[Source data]

____________________

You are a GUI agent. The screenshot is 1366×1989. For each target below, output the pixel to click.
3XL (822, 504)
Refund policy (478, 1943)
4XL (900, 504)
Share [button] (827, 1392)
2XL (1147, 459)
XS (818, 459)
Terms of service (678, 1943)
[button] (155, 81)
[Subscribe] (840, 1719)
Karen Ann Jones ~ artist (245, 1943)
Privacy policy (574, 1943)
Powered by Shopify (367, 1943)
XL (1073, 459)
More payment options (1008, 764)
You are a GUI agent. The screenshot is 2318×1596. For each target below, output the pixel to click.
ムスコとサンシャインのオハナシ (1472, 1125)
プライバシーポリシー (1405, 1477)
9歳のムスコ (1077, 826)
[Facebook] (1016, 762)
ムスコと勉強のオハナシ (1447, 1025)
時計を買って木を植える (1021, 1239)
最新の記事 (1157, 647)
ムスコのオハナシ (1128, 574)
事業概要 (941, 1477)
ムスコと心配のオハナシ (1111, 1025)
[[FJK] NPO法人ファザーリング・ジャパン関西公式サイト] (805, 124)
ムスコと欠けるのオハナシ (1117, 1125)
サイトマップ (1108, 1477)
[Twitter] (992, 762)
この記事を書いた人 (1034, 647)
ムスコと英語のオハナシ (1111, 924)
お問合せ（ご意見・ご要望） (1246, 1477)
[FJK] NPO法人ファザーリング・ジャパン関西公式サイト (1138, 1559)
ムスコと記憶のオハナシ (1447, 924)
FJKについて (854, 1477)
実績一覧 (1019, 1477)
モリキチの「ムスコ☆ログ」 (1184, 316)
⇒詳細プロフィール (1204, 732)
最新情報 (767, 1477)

____________________

■ **TO DO**
Identify how many lines in the entries above contain the word "pixel" and provide only that figure.

■ **OUTPUT FOR THIS TASK**
2